A research team led by Dr SHIN Hee-Sup at the Center for Cognition and Sociality (CCS) within the Institute for Basic Science (IBS) in Daejeon, South Korea has discovered the underlying neural mechanism that allows us to feel empathy. The group’s study on mice hinted that empathy is induced by the synchronised neural oscillations in the right hemisphere of the brain, which allows the animals to perceive and share each other’s fear. The study was published in the journal Neuron.
Empathy is the ability that allows us to perceive and understand another individual’s emotions, such as joy, sadness, or fear.
It is an essential function for human sociality, and its impairment has been observed in numerous psychiatric and neurological disorders such as autism, schizophrenia, and Alzheimer’s disease.
The precise mechanisms within the brain that form the basis of empathy have not been identified, and few studies have been conducted on uncovering its origins.
This capacity to sense the feelings of others is not unique to humans, and its biological mechanisms are shared with other mammals including rodents. “Observational fear”, which is a rodent model for emotional contagion, is the basic form of affective empathy. This model has been well-established and is frequently used for studying the neurobiology of empathy.
During the observational fear experiment, a “demonstrator” mouse is given an electric shock, while an “observer” mouse watches from behind a transparent screen.

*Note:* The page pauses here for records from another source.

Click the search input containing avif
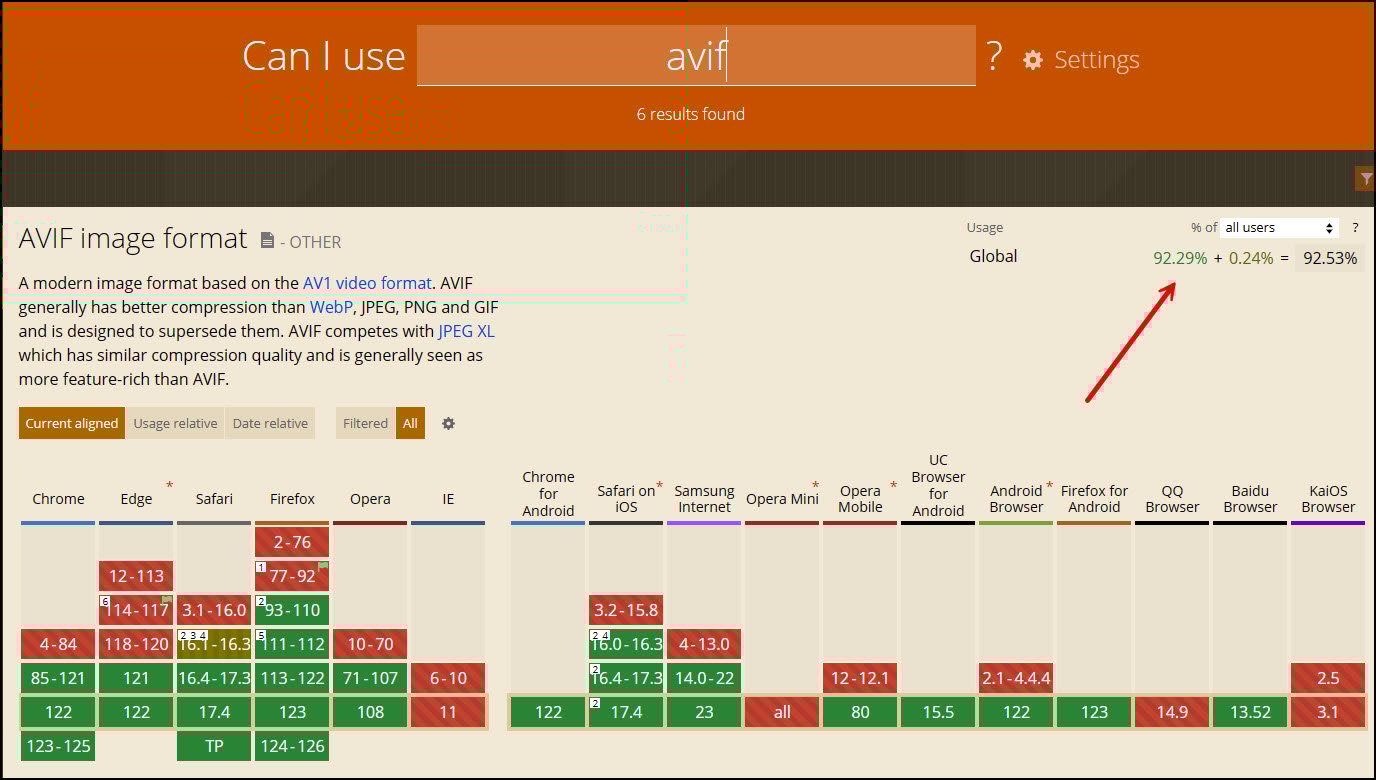The height and width of the screenshot is (780, 1376). (696, 55)
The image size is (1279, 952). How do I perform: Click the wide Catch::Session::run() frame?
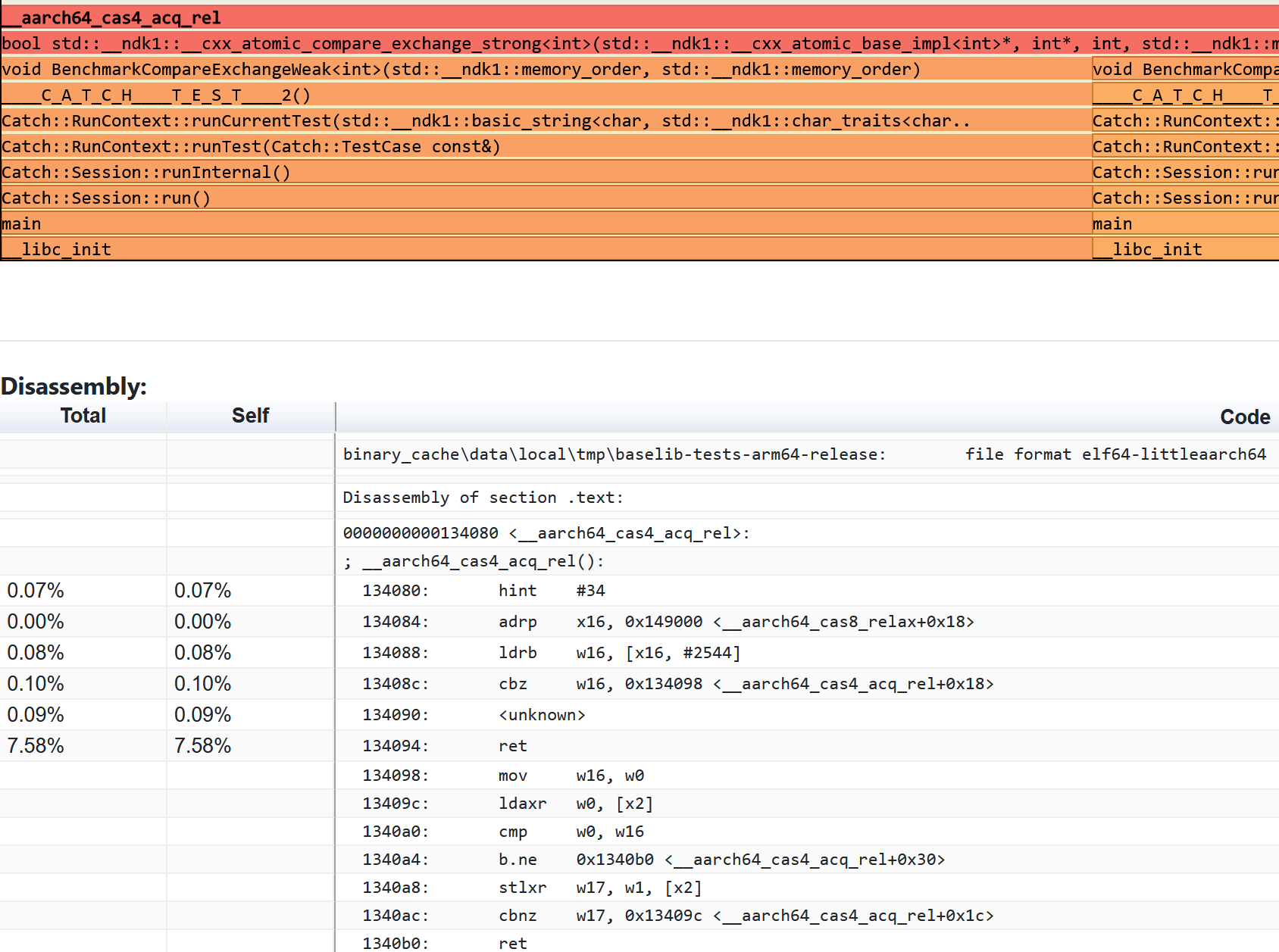(546, 198)
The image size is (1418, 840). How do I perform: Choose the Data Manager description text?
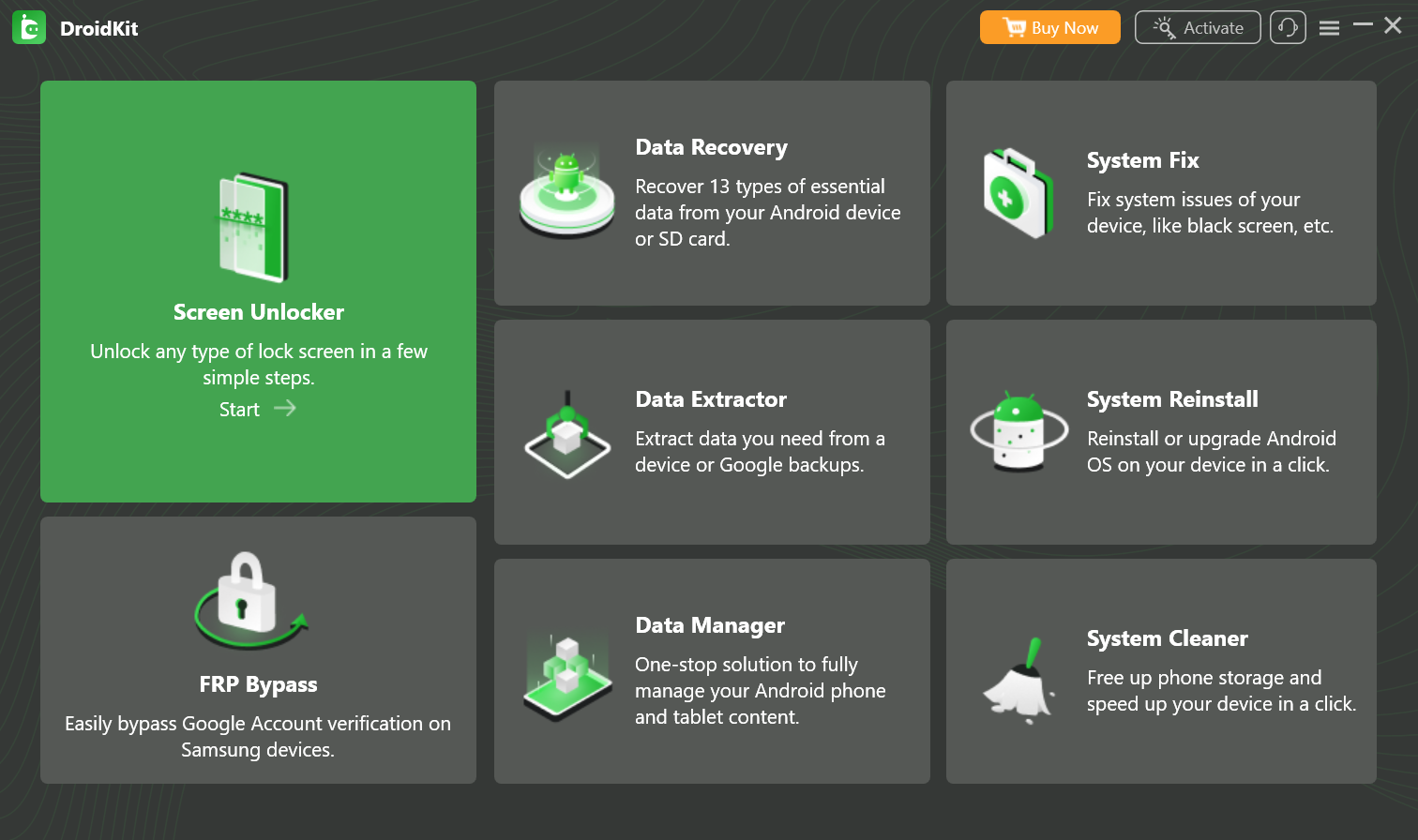760,691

When witnessing another animal receiving a shock, the observer mouse displays an immediate fear response, as demonstrated by its freezing behaviour. The observer mouse is also known to be able to recall the experience at a later time.
The CCS-IBS team led by Dr SHIN Hee-Sup combined this observational fear model with optogenetic experiments to explore the origin of empathy. Notably, this study showed that the synchronised brain rhythms within multiple brain areas are essential for triggering empathy. In particular, the synchronisation between the anterior cingulate cortex (ACC) and basolateral amygdala (BLA) is unique to empathic fear by indirect exposure to others’ distress, not to fear by first-hand experience.
First, they showed that the reciprocal circuit between the ACC-BLA in the right hemisphere is essential for observational freezing behaviour. When they optogenetically inhibited the ACC-BLA circuits only in the right brain, mice showed reduced observational freezing.
On the other hand, the mice were unaffected when only the left side was inhibited.
Furthermore, the researchers recorded electroencephalograms (EEG) in the ACC and BLA. As a result, they found that brain rhythms with the range of 5-7 Hz selectively increased in the ACC and BLA at the specific moment within the observer mice at the time they showed empathic freezing behaviour.
Meanwhile, the demonstrator mice which experienced the electric shock first-hand showed an increase in the lower 3-5 Hz range only within the BLA but not in the ACC.
Dr Shin explained: “Synchronous neural oscillations within the networks could allow enhanced communications among multiple brain areas for various cognitive and emotional functions. However, their causal relationship has rarely been demonstrated.”
To test the causal relationship between 5-7 Hz rhythms and empathic behaviour, the team performed an experiment called ‘closed-loop manipulations’, which involves using optogenetics to inhibit specific neural functions and monitoring the brain waves using EEG.
Through the closed-loop experiment, they could selectively disrupt 5-7 Hz rhythms in the ACC-BLA circuit, which in turn resulted in significant impairment of observational fear-induced freezing during the conditioning sessions. These results indicate that 5-7 Hz rhythms in the ACC-BLA circuit are causally involved in empathic behaviours.
As such, the researchers hypothesised that hippocampal theta (4-12 Hz) rhythms may tune the synchronized activities within the ACC-BLA circuit. It has been suggested that hippocampal theta rhythm provides an oscillatory framework that synchronises activities between different brain areas.
They selectively modulated the lower range of hippocampal theta by optogenetic manipulations during observational fear. Following the changes in hippocampal theta power, 5-7 Hz rhythm in the ACC-BLA circuits and empathic responses were bi-directionally modulated.
This study strongly indicates that hippocampal-dependent 5-7 Hz synchronised oscillations in the ACC-BLA specifically drive empathic responses in mice.
Dr Hee-Sup Shin remarked: “Considering the universality of observational fear across mammals, it is reasonable to suppose a similar neural signature critical for affective empathy may be found in humans and could be used to identify empathy dysfunction in humans with psychiatric disorders involving severe social deficits.”
He added: “At the moment, we do not know how hippocampal theta rhythms control the ACC-BLA rhythms. Future studies should address how multiple brain regions are simultaneously mobilized during observational fear.”